Asana Client Management addresses new client onboarding by coordinating all deliverables and requested approvals. It features six pre-built specialized AI Teammates designed for agency work, such as client intake, project staging, producing deliverables, and communicating status updates.
Asana 2.0 Coming Later This Summer
Bose described the Agentic Work Management Platform as Asana 2.0, elevating collaborative work management to a mode in which humans and agents work together from a shared system. The full suite is expected to be available later this summer, at which point every Asana customer will automatically receive a baseline allocation of AI Teammate executions and Dash access, no procurement required.
Thursday’s announcement caps off a busy week for Asana. Earlier, the company revealed it had acquired the no-code, agentic development platform startup StackAI for $75 million. However, Bose noted that today’s announcement didn’t involve StackAI at all, at least for now. Once Asana’s Agentic Work Management Platform launches, the company plans to let customers build agents in StackAI and then integrate them with AI Teammates within Asana.
“That agent that is doing multi-party orchestration will now get the benefits of organizational context with the Work Graph, shared memory, a multiplayer experience for human beings, and the governance and activity tracking that we have within Asana,” he said.

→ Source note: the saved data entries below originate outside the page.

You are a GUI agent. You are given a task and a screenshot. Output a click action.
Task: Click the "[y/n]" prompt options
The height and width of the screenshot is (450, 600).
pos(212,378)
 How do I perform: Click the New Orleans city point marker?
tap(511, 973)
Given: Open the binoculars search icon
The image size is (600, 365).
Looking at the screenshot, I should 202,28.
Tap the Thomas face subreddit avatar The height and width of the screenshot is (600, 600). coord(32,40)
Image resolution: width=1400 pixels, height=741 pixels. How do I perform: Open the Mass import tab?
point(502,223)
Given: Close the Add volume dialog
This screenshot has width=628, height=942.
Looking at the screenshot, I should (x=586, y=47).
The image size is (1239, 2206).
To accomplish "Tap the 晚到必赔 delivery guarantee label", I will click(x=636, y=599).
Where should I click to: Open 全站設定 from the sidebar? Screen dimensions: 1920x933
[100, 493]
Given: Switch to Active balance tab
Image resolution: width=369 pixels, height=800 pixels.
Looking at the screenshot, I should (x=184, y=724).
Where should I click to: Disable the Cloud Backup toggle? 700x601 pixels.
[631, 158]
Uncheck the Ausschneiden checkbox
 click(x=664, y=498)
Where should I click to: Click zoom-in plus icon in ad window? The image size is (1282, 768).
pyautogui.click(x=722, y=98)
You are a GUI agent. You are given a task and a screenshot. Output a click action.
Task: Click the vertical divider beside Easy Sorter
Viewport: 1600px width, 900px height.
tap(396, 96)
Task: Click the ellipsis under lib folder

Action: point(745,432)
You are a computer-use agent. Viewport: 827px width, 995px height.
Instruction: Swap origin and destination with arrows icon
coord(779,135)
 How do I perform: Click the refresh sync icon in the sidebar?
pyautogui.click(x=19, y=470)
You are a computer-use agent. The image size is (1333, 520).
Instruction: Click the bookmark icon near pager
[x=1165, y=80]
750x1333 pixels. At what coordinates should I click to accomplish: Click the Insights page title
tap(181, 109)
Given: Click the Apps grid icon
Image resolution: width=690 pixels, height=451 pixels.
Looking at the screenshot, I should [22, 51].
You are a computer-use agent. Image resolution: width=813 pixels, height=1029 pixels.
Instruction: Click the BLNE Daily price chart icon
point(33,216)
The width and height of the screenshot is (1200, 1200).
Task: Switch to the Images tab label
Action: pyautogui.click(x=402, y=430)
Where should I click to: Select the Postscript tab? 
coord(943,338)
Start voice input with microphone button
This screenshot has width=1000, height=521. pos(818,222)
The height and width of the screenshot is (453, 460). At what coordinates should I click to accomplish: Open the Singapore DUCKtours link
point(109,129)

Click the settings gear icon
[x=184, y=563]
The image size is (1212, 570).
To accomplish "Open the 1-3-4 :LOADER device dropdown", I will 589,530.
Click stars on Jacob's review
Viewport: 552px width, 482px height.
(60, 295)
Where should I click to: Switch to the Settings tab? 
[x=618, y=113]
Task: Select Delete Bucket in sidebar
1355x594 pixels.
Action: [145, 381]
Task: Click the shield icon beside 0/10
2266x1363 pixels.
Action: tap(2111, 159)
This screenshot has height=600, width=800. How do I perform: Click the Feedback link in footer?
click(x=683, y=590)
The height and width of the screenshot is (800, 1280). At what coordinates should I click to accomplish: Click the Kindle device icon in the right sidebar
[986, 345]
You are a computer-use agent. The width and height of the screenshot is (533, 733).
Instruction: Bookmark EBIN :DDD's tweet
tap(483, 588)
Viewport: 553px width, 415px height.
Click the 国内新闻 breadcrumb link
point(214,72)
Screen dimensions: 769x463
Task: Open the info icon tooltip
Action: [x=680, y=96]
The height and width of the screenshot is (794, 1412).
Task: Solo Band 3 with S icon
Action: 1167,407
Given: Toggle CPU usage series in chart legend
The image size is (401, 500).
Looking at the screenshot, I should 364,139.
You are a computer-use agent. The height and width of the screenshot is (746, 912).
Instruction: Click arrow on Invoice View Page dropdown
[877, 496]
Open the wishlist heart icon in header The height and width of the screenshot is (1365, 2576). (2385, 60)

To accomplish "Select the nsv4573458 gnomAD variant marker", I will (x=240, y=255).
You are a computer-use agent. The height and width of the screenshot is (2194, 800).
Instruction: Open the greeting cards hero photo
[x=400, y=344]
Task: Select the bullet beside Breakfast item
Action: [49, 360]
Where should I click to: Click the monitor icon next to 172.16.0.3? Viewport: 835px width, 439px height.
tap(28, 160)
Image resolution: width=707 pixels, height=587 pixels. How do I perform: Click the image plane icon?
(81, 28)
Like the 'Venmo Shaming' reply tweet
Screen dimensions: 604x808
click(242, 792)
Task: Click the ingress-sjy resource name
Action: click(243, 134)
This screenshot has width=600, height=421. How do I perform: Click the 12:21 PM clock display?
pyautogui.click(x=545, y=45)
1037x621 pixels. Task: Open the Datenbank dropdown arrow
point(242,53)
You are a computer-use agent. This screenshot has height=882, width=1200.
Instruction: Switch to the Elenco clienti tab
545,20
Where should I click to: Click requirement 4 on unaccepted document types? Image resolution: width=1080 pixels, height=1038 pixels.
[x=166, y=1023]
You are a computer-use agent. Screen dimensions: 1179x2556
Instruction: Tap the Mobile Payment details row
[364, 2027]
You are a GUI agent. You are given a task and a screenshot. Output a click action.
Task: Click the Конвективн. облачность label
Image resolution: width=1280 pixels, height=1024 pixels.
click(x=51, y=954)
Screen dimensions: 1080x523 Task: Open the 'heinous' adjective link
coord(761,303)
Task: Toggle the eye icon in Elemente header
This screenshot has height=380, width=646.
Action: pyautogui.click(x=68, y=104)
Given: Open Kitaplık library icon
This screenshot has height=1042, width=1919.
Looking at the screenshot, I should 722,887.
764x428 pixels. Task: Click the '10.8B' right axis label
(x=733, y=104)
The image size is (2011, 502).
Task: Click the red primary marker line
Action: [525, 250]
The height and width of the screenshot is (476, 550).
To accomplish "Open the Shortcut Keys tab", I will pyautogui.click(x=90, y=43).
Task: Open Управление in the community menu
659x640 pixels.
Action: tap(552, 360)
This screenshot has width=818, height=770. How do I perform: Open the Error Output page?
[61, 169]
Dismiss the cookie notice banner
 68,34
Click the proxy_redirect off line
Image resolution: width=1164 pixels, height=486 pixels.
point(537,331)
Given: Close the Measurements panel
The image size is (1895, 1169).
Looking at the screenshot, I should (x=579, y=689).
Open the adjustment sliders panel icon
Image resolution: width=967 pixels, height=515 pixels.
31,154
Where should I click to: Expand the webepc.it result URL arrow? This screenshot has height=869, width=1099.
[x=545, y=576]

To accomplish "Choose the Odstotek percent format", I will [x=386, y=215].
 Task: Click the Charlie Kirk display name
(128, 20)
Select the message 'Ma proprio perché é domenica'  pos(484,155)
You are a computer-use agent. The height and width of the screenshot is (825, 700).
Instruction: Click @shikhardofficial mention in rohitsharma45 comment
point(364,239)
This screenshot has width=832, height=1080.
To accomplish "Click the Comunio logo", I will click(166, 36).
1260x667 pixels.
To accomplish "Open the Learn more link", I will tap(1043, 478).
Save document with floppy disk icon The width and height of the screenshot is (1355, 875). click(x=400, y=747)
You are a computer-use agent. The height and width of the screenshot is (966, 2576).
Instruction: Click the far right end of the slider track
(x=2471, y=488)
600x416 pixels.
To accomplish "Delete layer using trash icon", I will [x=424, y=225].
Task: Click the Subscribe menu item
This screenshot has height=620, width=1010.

There’s a lot riding on this bet. Asana has been heavily impacted by generative AI, as have most SaaS companies—SaaSpocalypse, anyone?—with its market valuation sliced nearly in half. Whether its pitch as the operating system for human-agent teams wins over more customers remains an open question. Bose said that Asana 2.0 is about “reinventing our existing $800 million customer base.” Still, it’s hardly a unique position in a market where ServiceNow, Salesforce, Microsoft, and others have all staked their own claims to owning the agentic enterprise.